Canadian manufacturers expect skills shortages: report

Manufacturing, automation and utility companies are struggling to find qualified workers.

October 3, 2012   by PLANT STAFF

TORONTO—Canadian companies in the manufacturing, automation, energy and utility sectors can expect skills shortages as businesses struggle to find qualified workers, according to a survey by employment agency Randstad Canada.

According to the company’s latest Global Workmonitor Survey, which surveys employees in 32 countries, Canadian companies are reporting serious problems finding qualified employees amidst a growing skills shortage.

“The demographic shift resulting in retirements, a deepening shortfall of skilled workers and the growing mismatch between the skills needed and those available has evolved into an undeniable skills crisis,” says Jan Hein Bax, president of Randstad Canada.
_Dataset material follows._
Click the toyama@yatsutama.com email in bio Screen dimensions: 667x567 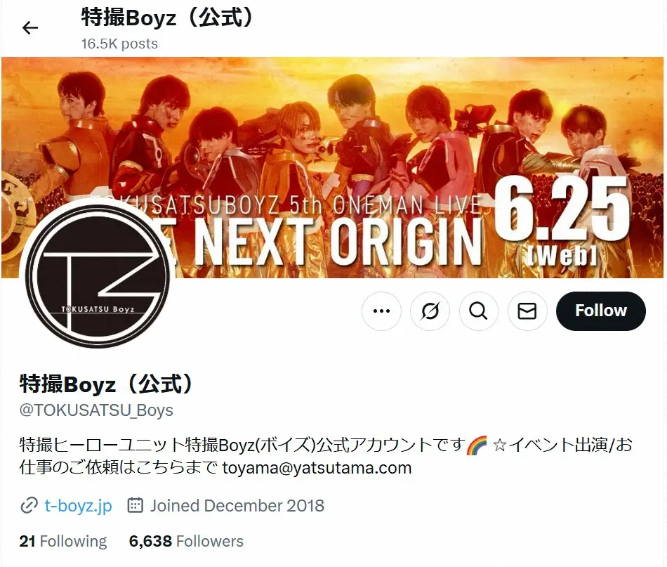[x=317, y=468]
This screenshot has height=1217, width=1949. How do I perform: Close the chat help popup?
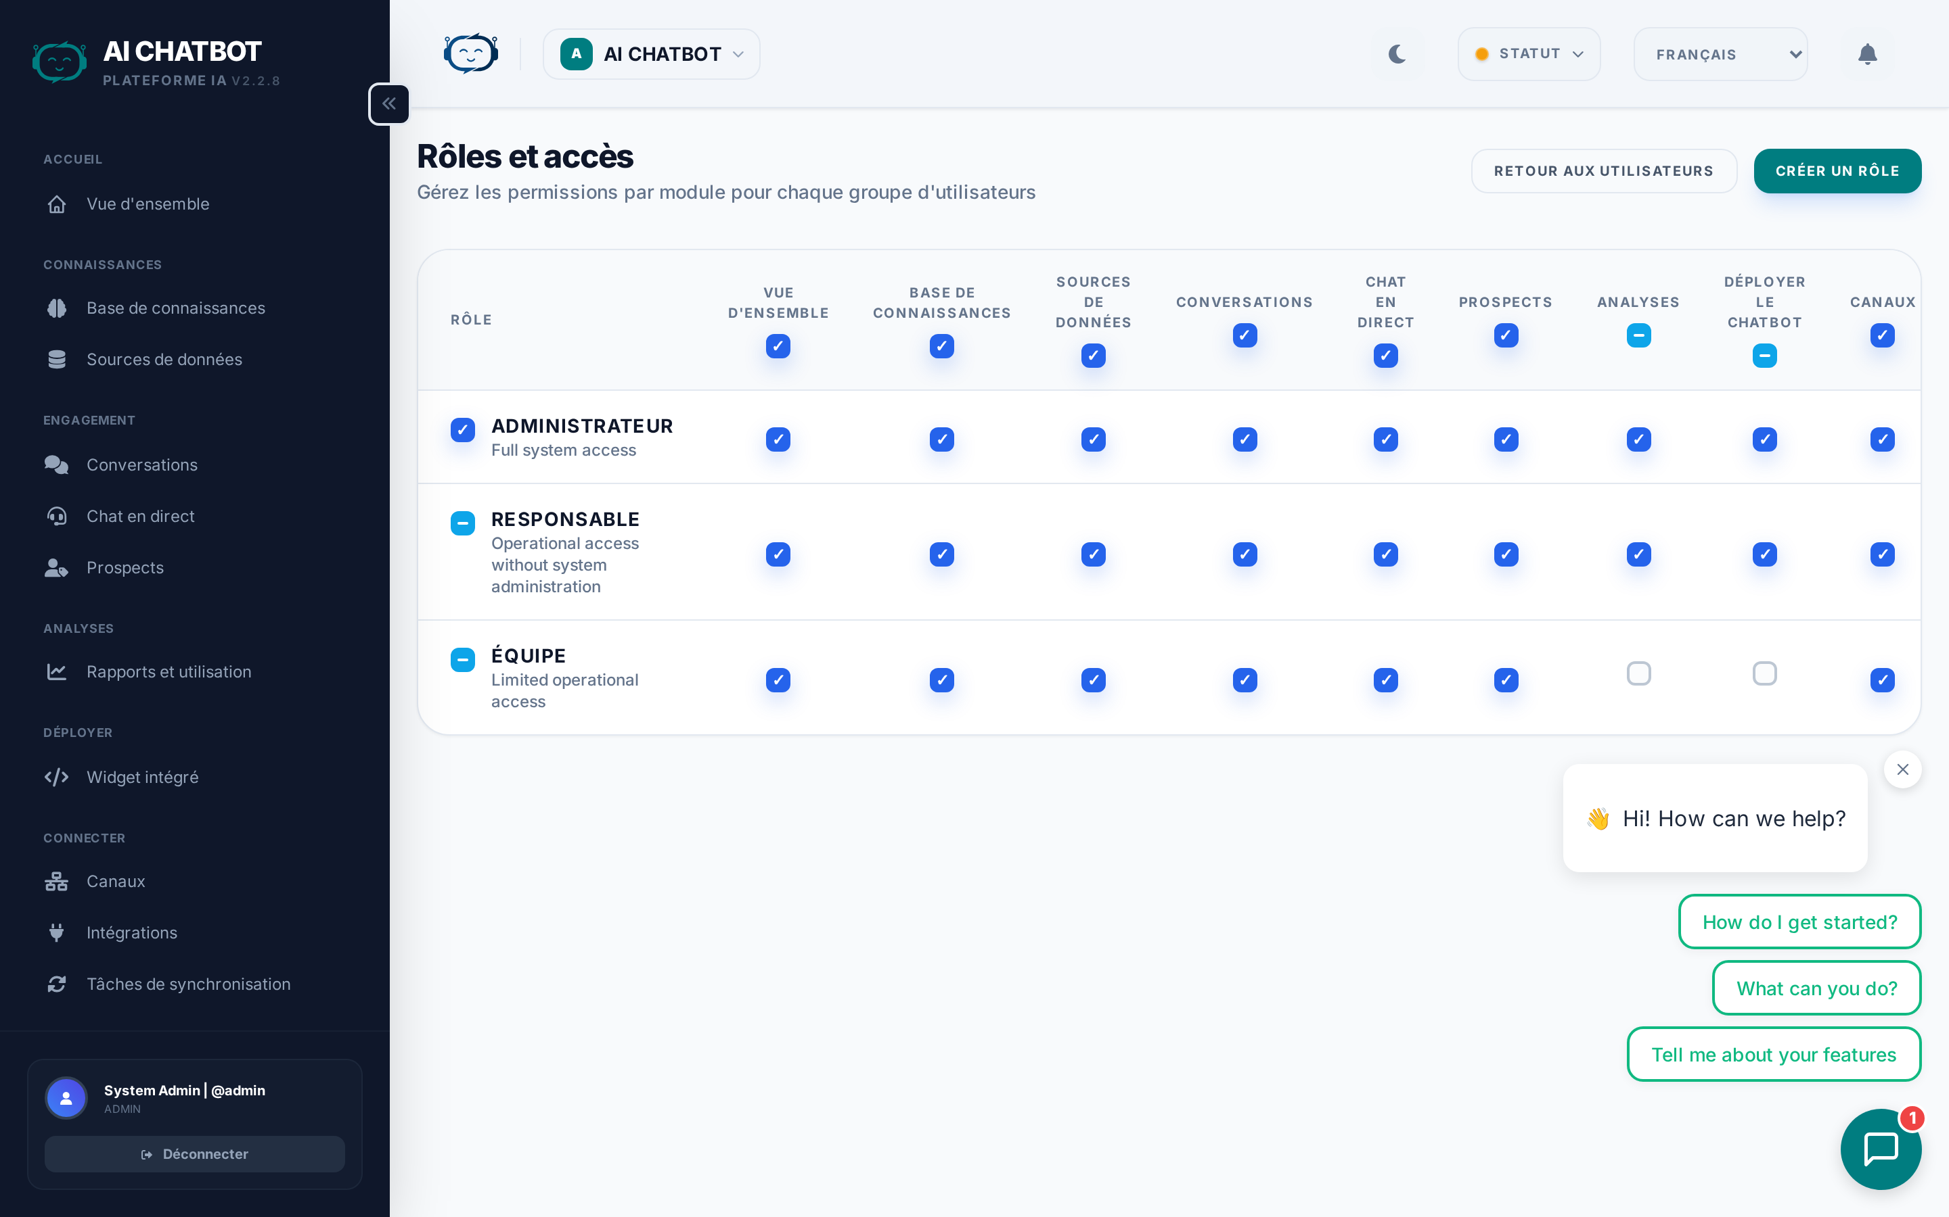pos(1902,769)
According to survey respondents, 66% of Canadian employers have trouble finding the right people for specific jobs. Fifty-eight per cent believe Canadian employers are experiencing problems finding highly qualified people. Additionally, 55% of Canadian employees say they expect a shortage of highly qualified employees within the next three years. More than half of Canadian respondents also say they expect to see a shortage of staff in specific jobs.


The lack of skilled workers is affecting many of Canada’s sectors, regions and employers, says Bax.

“There’s shortages in the manufacturing, automation and energy and utility industries this year, and within these three industries, the Greater Toronto Area, Montreal and Calgary regions specifically experienced difficulties finding engineering talent.”

Skilled trades are also feeling the effects.

“In Quebec, in particular, we are seeing a strong demand for machinists, electro mechanics, industrial mechanics, welders, and supervisors in industrial management,” says Bax.

Skills shortage’s, however, aren’t concentrated to Canada, according to the survey. Almost 60% of respondents say employers have difficulties finding the right person for the job, especially in Brazil, where 71% of employers reportedly have difficulties finding the right talent.

Finding highly-qualified people is an issue for almost half of the world’s employers, but is less of a problem in Greece, Italy, Spain and Denmark, where approximately 33% of employers experience shortages. Globally, 47% of employees also expect a shortage of highly qualified staff within the next three years, especially in Hong Kong (67%),China and India (both 65%).

The Czech Republic (34%), TheNetherlands and Denmark (33%) have the lowest proportion of employees expecting a shortage of highly qualified staff.